The City of Vera Cruz was lost during a violent hurricane off the coast of Florida on August 28, 1880. Lifeboats were destroyed before they could be launched and the ship quickly foundered. Survivors struggled for hours among floating wreckage; sixty-nine passengers and crew died, while eleven men eventually reached shore after more than a day in the water. The tragedy became one of the most dramatic maritime disasters associated with the Alexandre Line.
For several decades the Alexandre Line prospered in the growing trade between the United States, Cuba, and Mexico. However, its fortunes depended heavily on the Mexican mail subsidy. In 1887 the Mexican government transferred that contract to a heavily subsidized Spanish competitor. Without the subsidy the Alexandres found it difficult to compete with larger shipping companies, particularly the Ward Line (New York and Cuba Mail Steamship Company).

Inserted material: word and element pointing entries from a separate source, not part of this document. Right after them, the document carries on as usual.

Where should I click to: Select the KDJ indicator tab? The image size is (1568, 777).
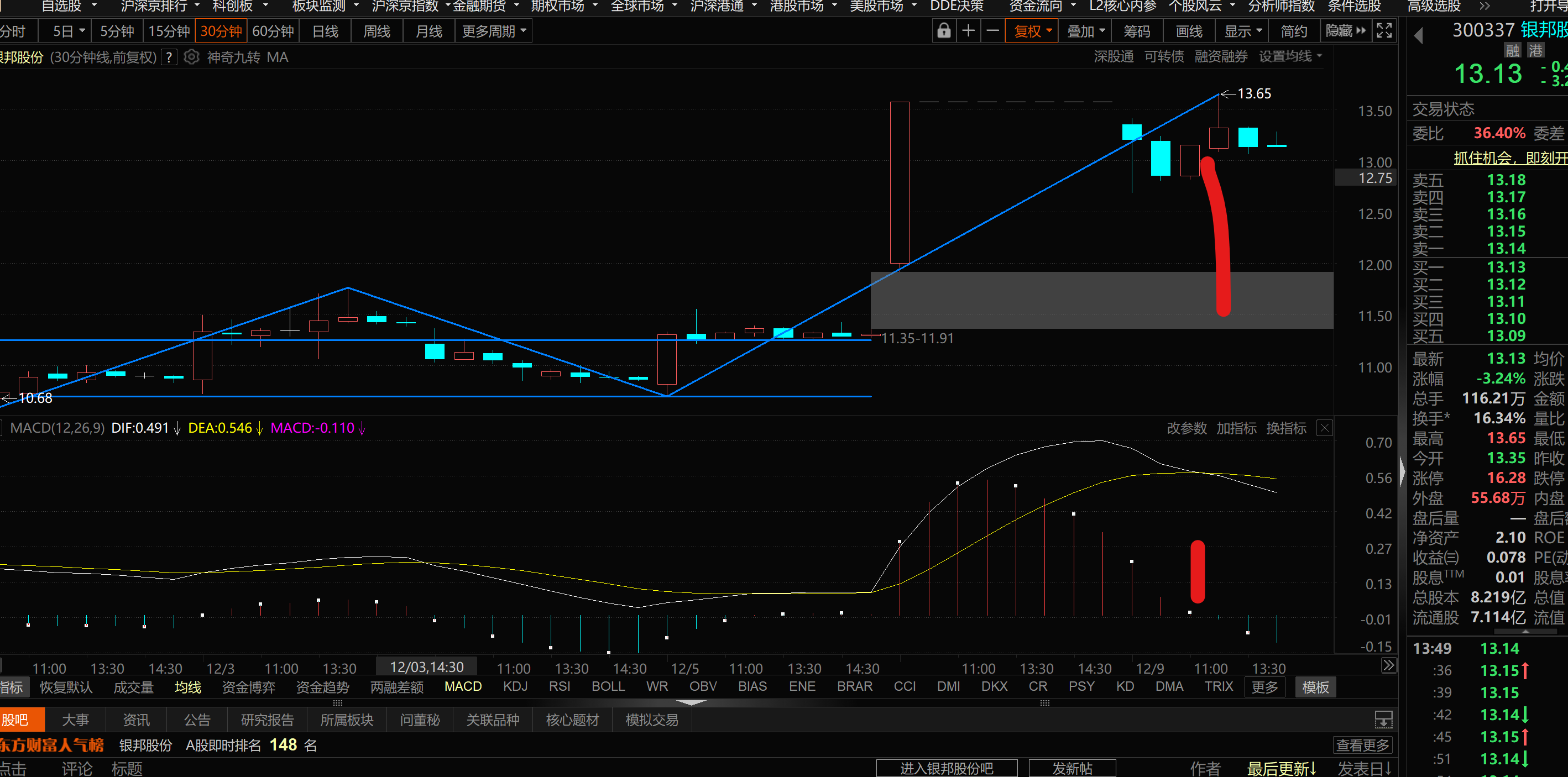(515, 686)
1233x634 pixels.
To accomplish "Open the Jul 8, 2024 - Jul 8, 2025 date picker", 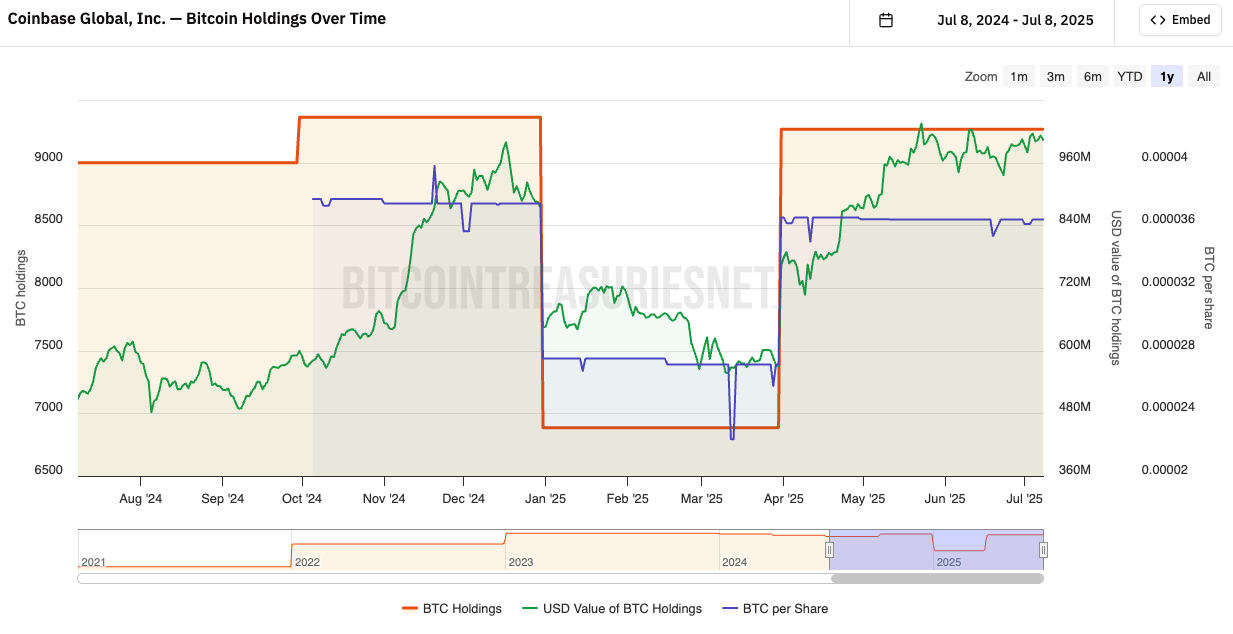I will tap(1015, 20).
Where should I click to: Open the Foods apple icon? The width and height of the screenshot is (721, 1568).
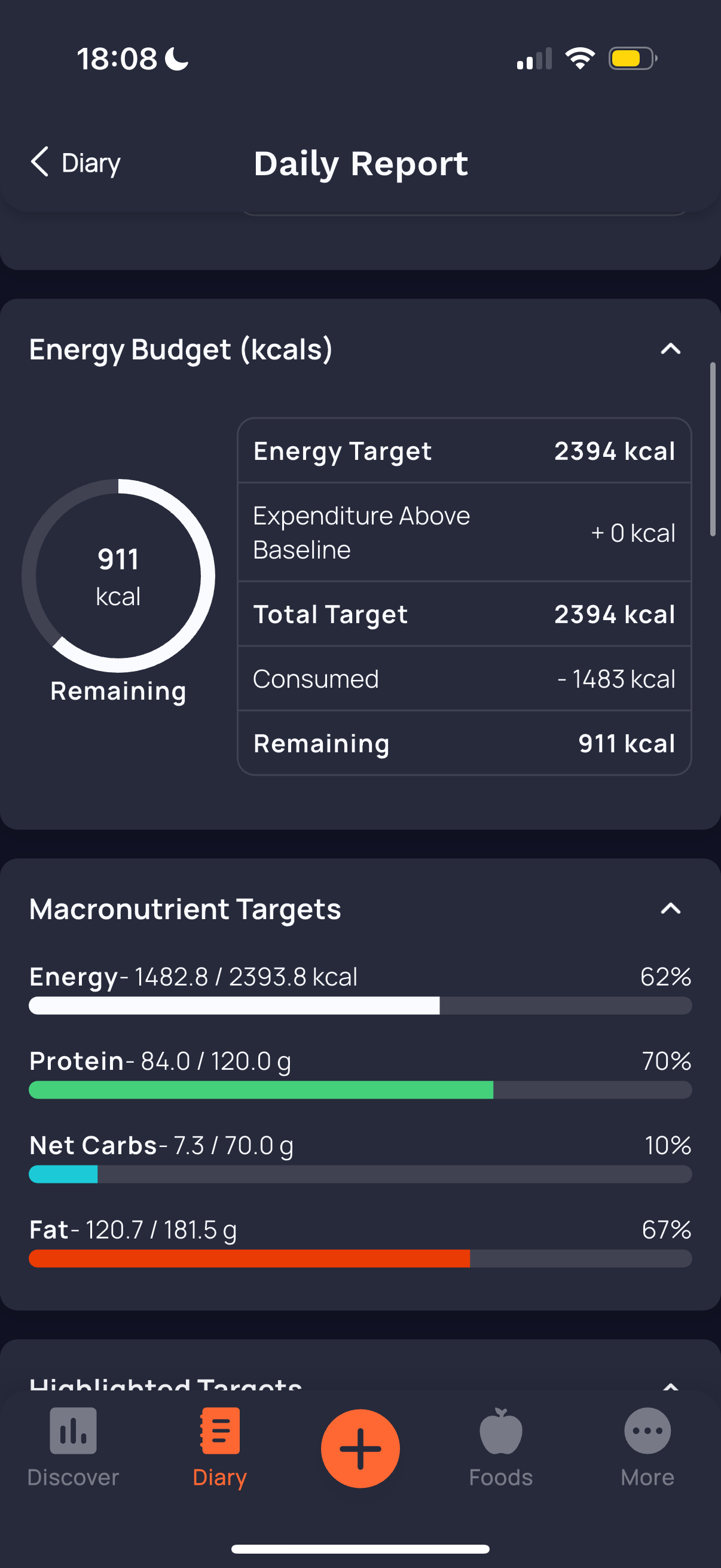tap(500, 1430)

In 1888 Frederick Alexandre and his sons liquidated the enterprise and sold its vessels and routes to the Ward Line, which absorbed the Mexican service into its own operations. Frederick Alexandre died in New York on June 8, 1889, shortly after the sale of the fleet.
Although the company ceased to exist as an independent line, the Alexandre Line played an important role in nineteenth-century maritime commerce. It helped establish regular passenger and mail service between New York, Cuba, and Mexico, bridged the transition from sail to steam navigation, and contributed to the early development of Caribbean tourism.